What is the right to be forgotten in India
The B.N. Srikrishna Committee report has laid significant emphasis on obtaining the consent of an individual to process and use personal data
In 2014, the European Court of Justice (ECJ) ruled in favour of Mario Costeja González, a Spanish man who was unhappy that searching his name on Google threw up a newspaper article from 1998. He approached the newspaper in 2009 to get the article removed as he felt it was no longer relevant. The newspaper felt it was inappropriate to erase the article, and Gonzalez then approached Google to not throw up the article when his name is searched.
ECJ asked Google to delete “inadequate, irrelevant or no longer relevant” data from its search results, when a member of the public requests so. The ruling came to be known as the “right to be forgotten” and has been hence reinforced in data protection laws and regulations in the EU, including EU’s General Data Protection Regulation (GDPR).
GDPR’s Article 17 has outlined the circumstances under which EU citizens can exercise their right to be forgotten or right to erasure. The Article gives individuals the right to get personal data erased under six conditions, including withdrawal of consent to use data, or if data is no longer relevant for the purpose it was collected. However, the request may not be entertained in some situations such as if the request contradicts the right of freedom of expression and information, or when it goes against public interest in the area of public health, scientific or historical research or statistical purposes.
Indian draft bill
The B.N. Srikrishna Committee report has laid significant emphasis on obtaining the consent of an individual to process and use personal data. The committee said consent must be “informed”, “specific” and “clear”, and needs to be capable of being withdrawn as easily as it was given.
The draft Personal Data Protection Bill, 2018, has a section on the Right to be Forgotten.

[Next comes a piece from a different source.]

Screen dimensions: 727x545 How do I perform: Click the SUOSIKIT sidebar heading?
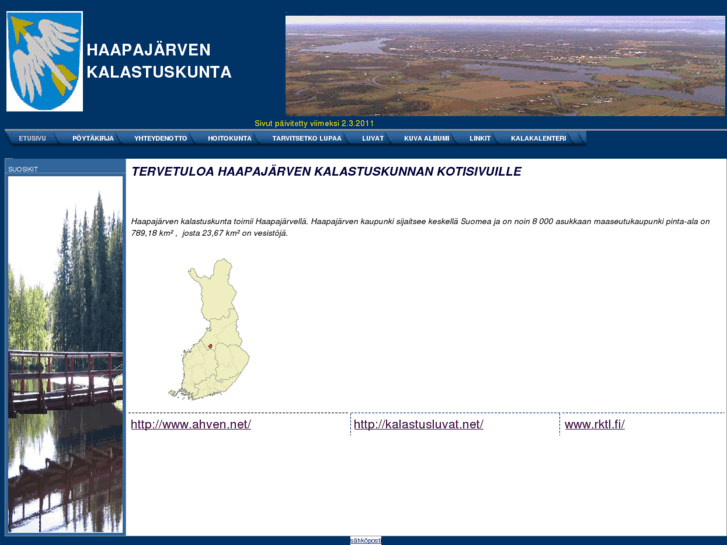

But the proposed bill does not provide right to erasure.
Section 27 of the bill has listed out three scenarios in which an individual will have the “right to restrict or prevent continuing disclosure of personal data” or the right to be forgotten, in a sense. This will be applicable if data disclosure is no longer necessary, the consent to use data has been withdrawn or if data is being used contrary to the provisions of the law. An adjudicating officer will have to determine the applicability of one of the three scenarios. The officer will also have to determine that the right of the individual to restrict use of her data over-rides the right to freedom of speech or right to information of any other citizen.
While there is no absolute right to erasure of data in the proposed law, remember that the bill will be going through a parliamentary process of discussion and approval before it becomes law, and changes might be brought in.